* _ENTRIES SUPPLIED_:

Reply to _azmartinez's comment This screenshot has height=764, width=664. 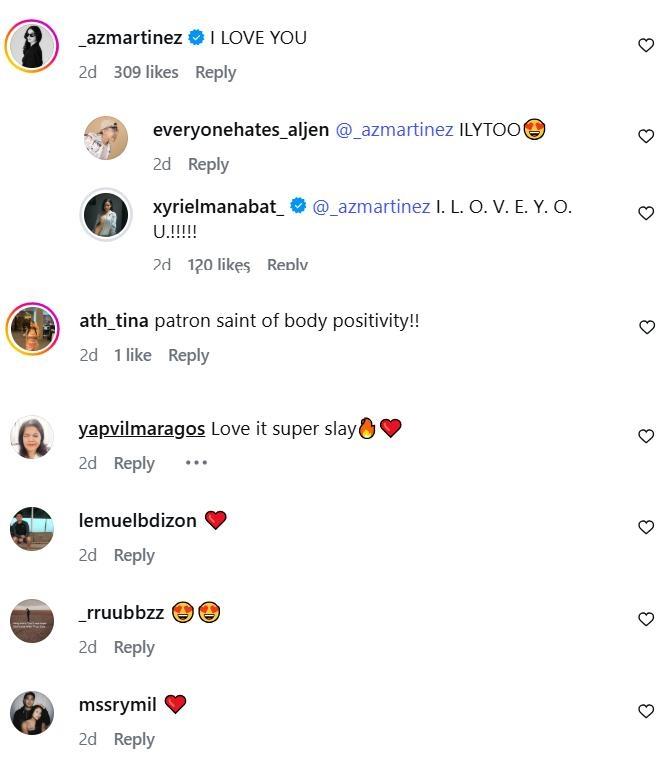pyautogui.click(x=215, y=72)
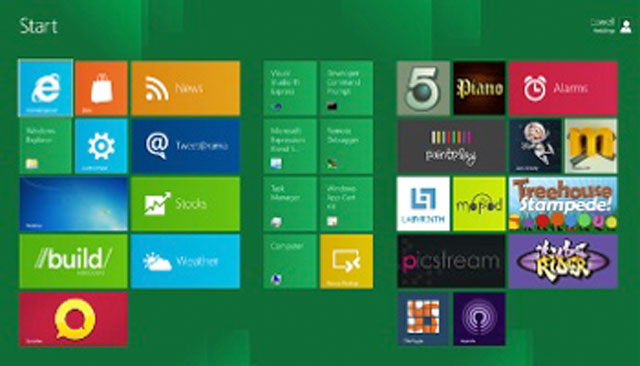640x366 pixels.
Task: Launch the Labyrinth game tile
Action: click(x=423, y=204)
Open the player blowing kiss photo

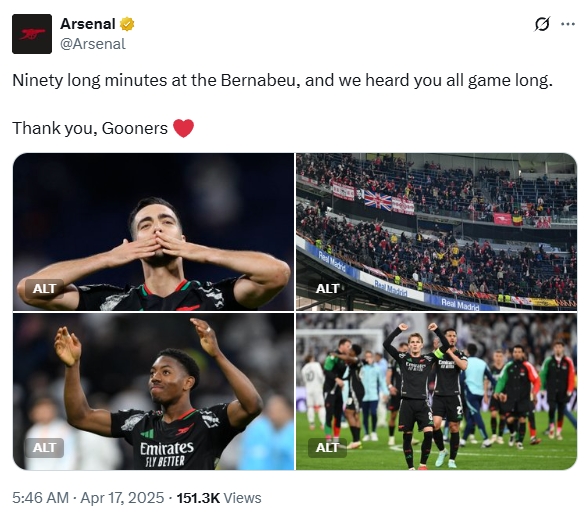tap(153, 232)
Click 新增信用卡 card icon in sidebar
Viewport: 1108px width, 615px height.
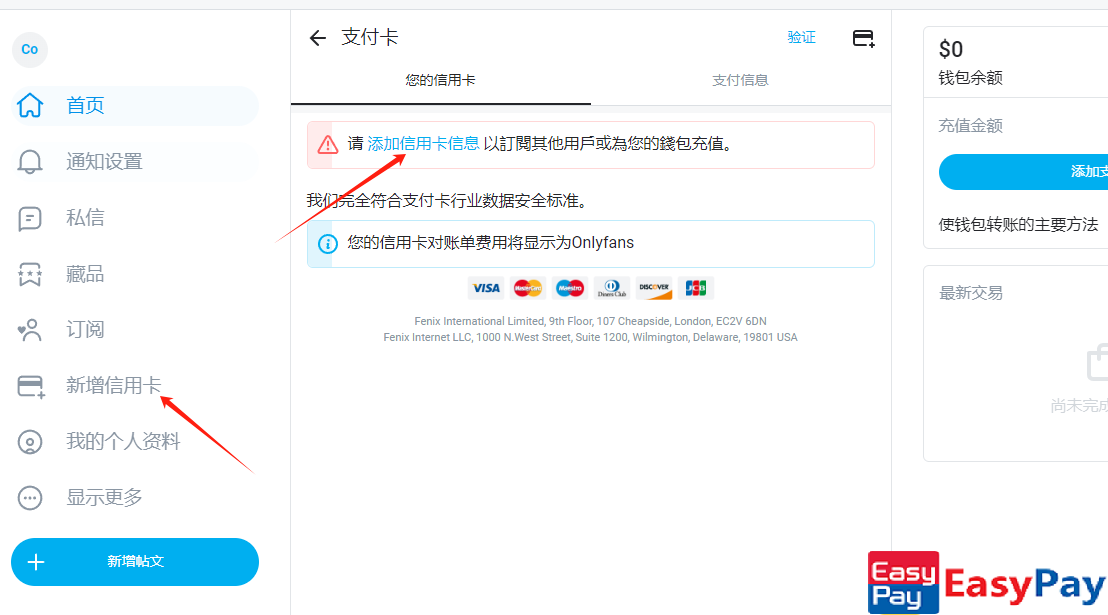tap(31, 386)
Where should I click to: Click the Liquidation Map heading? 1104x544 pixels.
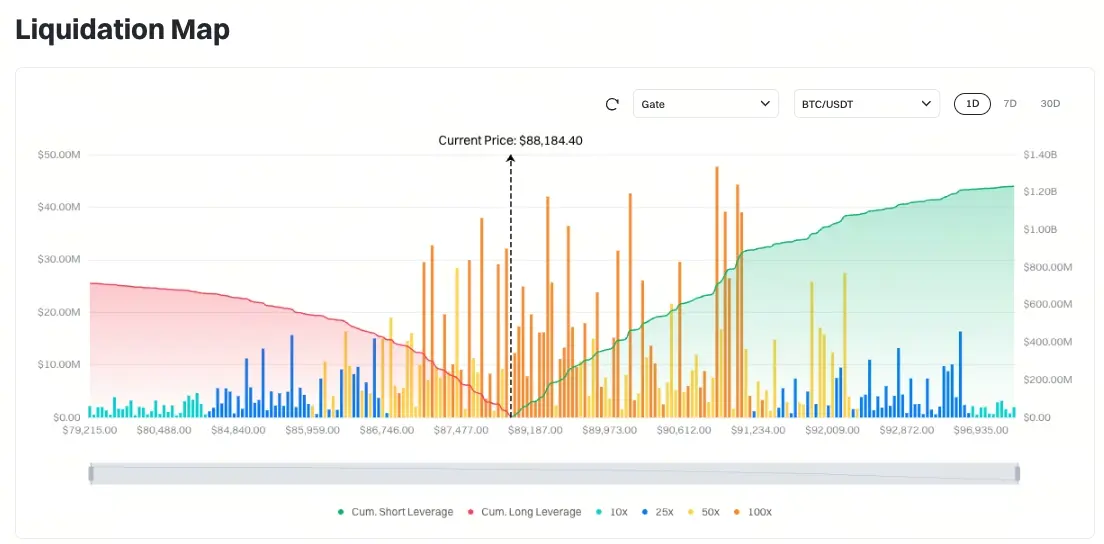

* _WORK INSTRUCTIONS_: Restate word for word each line from the one containing "Click 新增信用卡 card icon in sidebar" through the end of the material, pictures excluded.

* _ANSWER TO THIS PROBLEM_:
Click 新增信用卡 card icon in sidebar
Viewport: 1108px width, 615px height.
tap(31, 386)
Where should I click to: Click the Liquidation Map heading? 1104x544 pixels.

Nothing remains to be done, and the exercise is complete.